I am currently finishing Indentured, a book co-authored by New York Times business columnist Joe Nocera and New York Times sportswriter Ben Strauss. This is probably the best book about the NCAA and how its member schools treat college athletes. It is worthwhile reading for the parents of any college-bound high school athlete who wants to continue playing their sport in college.

From reading this book, I learned, among other things, that different schools, even those in the same sports conference, work with college athletes differently.

This leads me to list five questions that any athlete should be able to ask their prospective coach or recruiter, and that the athlete deserves a straight answer.

What will happen to my scholarship in the event that I am injured?

Scholarships are treated differently among the sports conferences. Today, among college athletes recruited by the “Power 5” schools in Division 1 (ACC, Big Ten, Big 12, Pac-12 and SEC), there should be the expectation that a scholarship will continue, even if s/he cannot play their sport due to injury. The NCAA does not have specific by-laws that protect the athlete on this issue; the conferences have been left to decide on their own. In addition, different schools may view their commitment towards treating and rehabilitating the injury differently.

What is the policy towards covering the costs of treatment and rehabilitation in the event of injury for college athletes?

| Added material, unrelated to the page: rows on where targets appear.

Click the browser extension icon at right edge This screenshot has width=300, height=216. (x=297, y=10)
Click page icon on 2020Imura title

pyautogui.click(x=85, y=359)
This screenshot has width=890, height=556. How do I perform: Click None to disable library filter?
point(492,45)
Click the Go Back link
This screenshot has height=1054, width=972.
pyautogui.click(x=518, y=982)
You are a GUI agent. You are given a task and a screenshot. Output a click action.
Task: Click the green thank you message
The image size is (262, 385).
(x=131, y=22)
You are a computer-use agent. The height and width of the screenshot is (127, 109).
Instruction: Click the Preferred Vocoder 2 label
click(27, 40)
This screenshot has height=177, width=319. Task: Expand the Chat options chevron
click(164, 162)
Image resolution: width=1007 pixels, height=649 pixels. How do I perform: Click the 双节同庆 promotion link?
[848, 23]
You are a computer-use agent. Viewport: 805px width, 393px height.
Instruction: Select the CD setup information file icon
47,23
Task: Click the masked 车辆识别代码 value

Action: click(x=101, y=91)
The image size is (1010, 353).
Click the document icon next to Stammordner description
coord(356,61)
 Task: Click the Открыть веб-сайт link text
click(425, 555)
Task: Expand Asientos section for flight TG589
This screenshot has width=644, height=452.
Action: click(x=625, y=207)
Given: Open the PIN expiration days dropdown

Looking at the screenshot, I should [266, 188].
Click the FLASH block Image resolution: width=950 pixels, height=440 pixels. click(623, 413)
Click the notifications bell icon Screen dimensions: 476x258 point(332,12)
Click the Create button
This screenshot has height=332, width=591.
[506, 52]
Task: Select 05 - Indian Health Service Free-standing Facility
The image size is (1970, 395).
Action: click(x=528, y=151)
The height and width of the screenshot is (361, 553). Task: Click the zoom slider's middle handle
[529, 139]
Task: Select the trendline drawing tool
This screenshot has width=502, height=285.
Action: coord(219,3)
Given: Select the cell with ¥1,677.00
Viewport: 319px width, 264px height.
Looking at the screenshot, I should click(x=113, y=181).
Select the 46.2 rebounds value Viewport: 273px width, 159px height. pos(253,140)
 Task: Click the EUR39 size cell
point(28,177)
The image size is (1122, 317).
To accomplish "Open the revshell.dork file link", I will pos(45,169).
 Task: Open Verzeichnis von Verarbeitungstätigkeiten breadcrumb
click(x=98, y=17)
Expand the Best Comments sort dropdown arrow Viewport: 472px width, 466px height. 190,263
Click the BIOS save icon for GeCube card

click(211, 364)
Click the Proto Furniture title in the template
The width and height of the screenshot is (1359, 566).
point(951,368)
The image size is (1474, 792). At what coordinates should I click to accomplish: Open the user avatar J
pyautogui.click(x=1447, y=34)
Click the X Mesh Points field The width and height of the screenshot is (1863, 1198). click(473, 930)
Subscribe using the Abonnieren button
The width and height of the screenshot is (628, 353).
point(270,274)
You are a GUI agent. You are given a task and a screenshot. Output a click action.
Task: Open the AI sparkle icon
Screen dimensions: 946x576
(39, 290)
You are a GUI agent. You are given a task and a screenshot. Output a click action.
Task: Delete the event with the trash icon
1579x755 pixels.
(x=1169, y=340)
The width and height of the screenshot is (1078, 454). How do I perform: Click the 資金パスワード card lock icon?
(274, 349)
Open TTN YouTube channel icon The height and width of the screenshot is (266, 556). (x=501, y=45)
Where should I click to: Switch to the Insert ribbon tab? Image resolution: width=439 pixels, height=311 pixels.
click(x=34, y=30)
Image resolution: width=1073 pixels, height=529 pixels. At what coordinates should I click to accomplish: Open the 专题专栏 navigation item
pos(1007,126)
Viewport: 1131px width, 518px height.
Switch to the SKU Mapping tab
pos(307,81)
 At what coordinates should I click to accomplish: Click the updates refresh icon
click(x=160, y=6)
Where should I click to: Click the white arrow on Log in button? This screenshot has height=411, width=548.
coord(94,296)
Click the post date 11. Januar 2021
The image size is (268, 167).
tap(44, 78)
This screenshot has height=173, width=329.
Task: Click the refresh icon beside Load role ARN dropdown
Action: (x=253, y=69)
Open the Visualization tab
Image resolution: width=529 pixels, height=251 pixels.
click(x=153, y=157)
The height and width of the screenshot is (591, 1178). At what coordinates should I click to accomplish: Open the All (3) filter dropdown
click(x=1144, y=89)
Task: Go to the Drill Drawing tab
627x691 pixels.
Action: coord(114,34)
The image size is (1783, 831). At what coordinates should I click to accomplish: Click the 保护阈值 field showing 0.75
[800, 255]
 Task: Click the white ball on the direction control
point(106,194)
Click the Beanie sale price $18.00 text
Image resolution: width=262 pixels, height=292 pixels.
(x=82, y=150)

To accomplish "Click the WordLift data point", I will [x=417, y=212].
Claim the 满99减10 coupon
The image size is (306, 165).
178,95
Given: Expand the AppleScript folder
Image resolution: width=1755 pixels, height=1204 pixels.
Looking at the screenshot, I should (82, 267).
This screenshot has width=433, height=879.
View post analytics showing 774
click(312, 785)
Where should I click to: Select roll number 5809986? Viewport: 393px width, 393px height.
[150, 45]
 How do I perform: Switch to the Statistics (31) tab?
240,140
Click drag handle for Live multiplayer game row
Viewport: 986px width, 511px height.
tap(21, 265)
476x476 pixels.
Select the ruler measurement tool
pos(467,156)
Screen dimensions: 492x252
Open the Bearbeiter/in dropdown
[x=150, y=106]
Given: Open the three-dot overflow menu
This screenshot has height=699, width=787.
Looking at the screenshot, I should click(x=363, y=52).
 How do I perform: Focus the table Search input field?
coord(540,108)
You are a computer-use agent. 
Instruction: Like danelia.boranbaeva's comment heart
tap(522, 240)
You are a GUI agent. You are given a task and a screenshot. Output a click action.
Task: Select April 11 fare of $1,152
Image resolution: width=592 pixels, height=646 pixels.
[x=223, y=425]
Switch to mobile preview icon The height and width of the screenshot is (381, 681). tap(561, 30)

Indentured provided examples where the school’s obligations ended before treatment and rehabilitation did. Other schools covered all of the costs while the athlete was still in school. You need to find out what each school provides in the way of medical care and insurance and what your medical insurance might or might not cover. In addition, some colleges try to sell students a health insurance policy; it is required for enrollment. They do this in the cases where the student is not covered under their parent’s health insurance. If it is necessary to purchase the school’s insurance–this is not, by the way, covered through athletic scholarships, ask how the coverage kicks in after an athlete is injured. Finally, ask how insurance covers the costs of treatment and rehabilitation in the event the athlete is injured outside of competition and practices. Keep in mind that the NCAA and member schools consider their athletes to be students and not employees. The medical coverage is not likely to be the same for a college athlete as it is for a full-time worker.

If my scholarship continues post-injury, will I still have obligations to the athletic program?

This is an athletic department policy that will not be the same from school to school. Some schools might have a policy that rehabilitation and maintaining good academic standing towards a degree come first. Others might ask the athlete to remain involved with the team by helping the coaches or team managers. Some might even be creative and turn the work into an opportunity much like an internship, depending on the athlete’s college major.

Can I major in any subject that I want to study?

One of the major problems for college athletes in the revenue sports at a Division I school–the best examples are football and men’s basketball–is that the sport is literally a full-time job during the competing season. It can be extremely difficult to pursue majors such as engineering where courses go in lockstep; required courses must be completed before more advanced classes can be started. Some schools make more accommodations to academics that others. If you are serious about a demanding major that has many required courses, make sure that you can take all of the classes that you need and graduate on time.

How can I make contacts for life after college?

The NCAA has frequently advertised that college athletes do not usually go pro in their chosen sport. However, their schedules often make it difficult for them to work in internships that are related to their major or career interests. Co-op schools such as Drexel, which works on a quarter system and Rochester Institute of Technology, which has a trimester schedule, are some exceptions. When an athlete cannot work off campus, s/he will need some avenues to develop their academic and employable skills as well as make connections. This can be done through coursework such as projects for an actual business client, independent study with a faculty member and networking events, among other examples. Athletes who are serious about academics might also want to find out if there is assistance within the athletic department for those who might want to continue their education after college. Different schools have different practices when it comes to academic support for their athletes.